Dico in fondo non mi importa di quello che ho visto o credo di aver visto. Non è più quello il punto. So che io sto diventando vecchio e tu no. Ma ora mi sento come se ci fosse tutto me stesso che va verso di te e in cambio non mi viene più niente.
Ha i capelli tirati su con un fermaglio e delle forcine e si tiene il mento con la mano, è mattina presto, sembra che stia sognando rivolta verso la luce pulita che entra dalla finestra bagnata sopra il mio divano.
È tutto verde, dice. Guarda come è tutto verde Mitch. Come fai a dire di provare certe cose quando fuori è tutto così verde.
La finestra sopra il lavello del mio cucinino è stata ripulita dal violento acquazzone di stanotte e ora è una mattina di sole, è ancora presto, e fuori c’è un casino di verde. Gli alberi sono verdi e quel po’ d’erba che c’è oltre i dossi artificiali è verde e liscia. Ma non è tutto quanto verde. Le altre roulotte non sono verdi e il mio tavolino lì fuori con le pozzanghere allineate e le lattine di birra e le cicche che galleggiano nel portacenere non è verde, né il mio furgone, o la ghiaia della piazzola, o il triciclo che sta rovesciato su un fianco sotto un filo per il bucato senza bucato accanto alla roulotte vicina, dove c’è uno che ha fatto dei bambini.
È tutto verde sta dicendo lei. Lo sta sussurrando e il sussurro non è più rivolto a me, lo so.

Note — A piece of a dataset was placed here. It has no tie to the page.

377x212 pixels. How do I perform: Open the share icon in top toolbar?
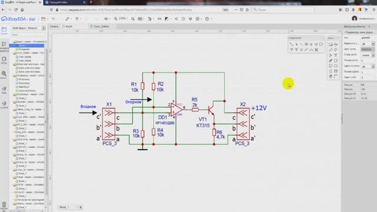[176, 19]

Getto la sigaretta e volto le spalle al mattino con il sapore di qualcosa di vero in bocca. Mi volto verso di lei che sta sul divano in piena luce.
Da dov’è seduta sta guardando fuori, e io guardo lei, e c’è qualcosa in me che non si riesce a chiudere, nel guardarla. Mayfly ha un corpo. È lei la mia mattina. Dite il suo nome.